■ Prompt
Whenever a line in this data holds the word "computer", report that line in full.
### Recorded data ###
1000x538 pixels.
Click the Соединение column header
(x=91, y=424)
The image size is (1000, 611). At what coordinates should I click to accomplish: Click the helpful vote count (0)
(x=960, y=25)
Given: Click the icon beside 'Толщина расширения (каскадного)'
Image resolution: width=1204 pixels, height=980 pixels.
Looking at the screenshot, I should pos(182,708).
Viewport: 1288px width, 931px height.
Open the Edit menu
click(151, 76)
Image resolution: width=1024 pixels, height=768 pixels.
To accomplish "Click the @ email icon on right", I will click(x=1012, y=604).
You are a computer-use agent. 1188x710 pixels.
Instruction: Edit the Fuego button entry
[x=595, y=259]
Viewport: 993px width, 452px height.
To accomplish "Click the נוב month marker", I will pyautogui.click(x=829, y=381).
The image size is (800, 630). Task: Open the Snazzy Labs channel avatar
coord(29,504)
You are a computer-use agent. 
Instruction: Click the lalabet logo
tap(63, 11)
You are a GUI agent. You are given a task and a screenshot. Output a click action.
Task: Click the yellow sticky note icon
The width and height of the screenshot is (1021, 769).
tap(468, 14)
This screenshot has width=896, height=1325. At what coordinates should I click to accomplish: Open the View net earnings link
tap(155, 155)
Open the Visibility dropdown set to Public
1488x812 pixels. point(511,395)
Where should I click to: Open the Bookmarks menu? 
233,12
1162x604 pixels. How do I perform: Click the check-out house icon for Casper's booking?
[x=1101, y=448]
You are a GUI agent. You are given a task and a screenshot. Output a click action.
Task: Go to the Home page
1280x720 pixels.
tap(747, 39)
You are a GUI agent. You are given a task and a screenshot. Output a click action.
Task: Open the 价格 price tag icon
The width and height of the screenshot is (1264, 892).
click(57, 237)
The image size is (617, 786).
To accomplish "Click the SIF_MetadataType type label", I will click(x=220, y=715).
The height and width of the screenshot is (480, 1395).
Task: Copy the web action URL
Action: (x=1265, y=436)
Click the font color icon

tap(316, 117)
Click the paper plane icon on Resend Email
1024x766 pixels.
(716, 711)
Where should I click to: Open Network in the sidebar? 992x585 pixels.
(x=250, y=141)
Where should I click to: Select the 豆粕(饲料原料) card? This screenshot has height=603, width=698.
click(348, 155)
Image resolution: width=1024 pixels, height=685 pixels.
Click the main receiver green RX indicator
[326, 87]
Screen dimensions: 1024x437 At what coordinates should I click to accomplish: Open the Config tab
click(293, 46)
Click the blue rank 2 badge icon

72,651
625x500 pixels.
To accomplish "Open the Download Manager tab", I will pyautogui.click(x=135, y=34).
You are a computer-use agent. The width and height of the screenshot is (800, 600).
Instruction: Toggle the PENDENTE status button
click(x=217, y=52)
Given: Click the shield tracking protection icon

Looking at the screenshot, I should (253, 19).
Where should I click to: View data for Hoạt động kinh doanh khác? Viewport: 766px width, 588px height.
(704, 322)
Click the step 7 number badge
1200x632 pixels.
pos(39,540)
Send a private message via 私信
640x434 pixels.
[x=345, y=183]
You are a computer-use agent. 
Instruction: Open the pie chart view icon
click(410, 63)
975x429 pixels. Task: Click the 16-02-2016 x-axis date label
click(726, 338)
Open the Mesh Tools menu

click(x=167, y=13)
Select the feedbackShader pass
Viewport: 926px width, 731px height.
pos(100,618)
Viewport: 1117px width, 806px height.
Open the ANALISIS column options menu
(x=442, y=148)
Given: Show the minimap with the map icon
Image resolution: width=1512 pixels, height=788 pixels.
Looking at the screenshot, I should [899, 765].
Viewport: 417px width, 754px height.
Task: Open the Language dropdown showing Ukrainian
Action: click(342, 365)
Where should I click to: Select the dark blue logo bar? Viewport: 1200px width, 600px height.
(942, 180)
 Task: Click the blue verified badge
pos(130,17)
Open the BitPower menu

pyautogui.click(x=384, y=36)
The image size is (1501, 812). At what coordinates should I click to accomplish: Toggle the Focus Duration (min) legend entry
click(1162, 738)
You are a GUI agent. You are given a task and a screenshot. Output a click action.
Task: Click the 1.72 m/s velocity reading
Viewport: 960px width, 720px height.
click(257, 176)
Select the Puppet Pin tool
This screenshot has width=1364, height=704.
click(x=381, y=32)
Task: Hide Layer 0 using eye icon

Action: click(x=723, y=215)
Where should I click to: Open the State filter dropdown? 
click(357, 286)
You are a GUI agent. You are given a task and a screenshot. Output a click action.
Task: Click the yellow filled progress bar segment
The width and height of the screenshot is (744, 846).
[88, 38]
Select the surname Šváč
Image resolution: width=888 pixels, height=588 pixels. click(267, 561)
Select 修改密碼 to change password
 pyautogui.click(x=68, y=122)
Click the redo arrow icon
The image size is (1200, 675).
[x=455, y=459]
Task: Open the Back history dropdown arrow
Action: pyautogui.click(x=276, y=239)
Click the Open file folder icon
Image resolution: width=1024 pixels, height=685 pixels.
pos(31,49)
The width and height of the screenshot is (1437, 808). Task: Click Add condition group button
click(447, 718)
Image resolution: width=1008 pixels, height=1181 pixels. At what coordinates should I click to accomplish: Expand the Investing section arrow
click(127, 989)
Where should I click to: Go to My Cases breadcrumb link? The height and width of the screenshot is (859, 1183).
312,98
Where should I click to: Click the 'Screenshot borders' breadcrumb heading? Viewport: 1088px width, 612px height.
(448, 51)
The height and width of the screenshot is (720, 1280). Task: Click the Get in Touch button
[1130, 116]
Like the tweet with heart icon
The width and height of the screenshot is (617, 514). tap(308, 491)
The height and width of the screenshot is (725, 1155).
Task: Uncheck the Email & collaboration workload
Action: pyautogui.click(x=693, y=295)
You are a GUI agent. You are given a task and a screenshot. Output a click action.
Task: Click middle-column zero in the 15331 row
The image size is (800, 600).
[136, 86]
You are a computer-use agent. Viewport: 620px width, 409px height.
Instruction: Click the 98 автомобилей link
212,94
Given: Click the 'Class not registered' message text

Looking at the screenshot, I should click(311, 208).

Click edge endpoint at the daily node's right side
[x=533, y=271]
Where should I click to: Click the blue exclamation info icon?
###
■ Output below
You are a computer-use agent. 1188x710 pixels.
You are a computer-use agent. 
You are a computer-use agent. The width and height of the screenshot is (800, 600).
You are a computer-use agent. 
You are a computer-use agent. Viewport: 620px width, 409px height.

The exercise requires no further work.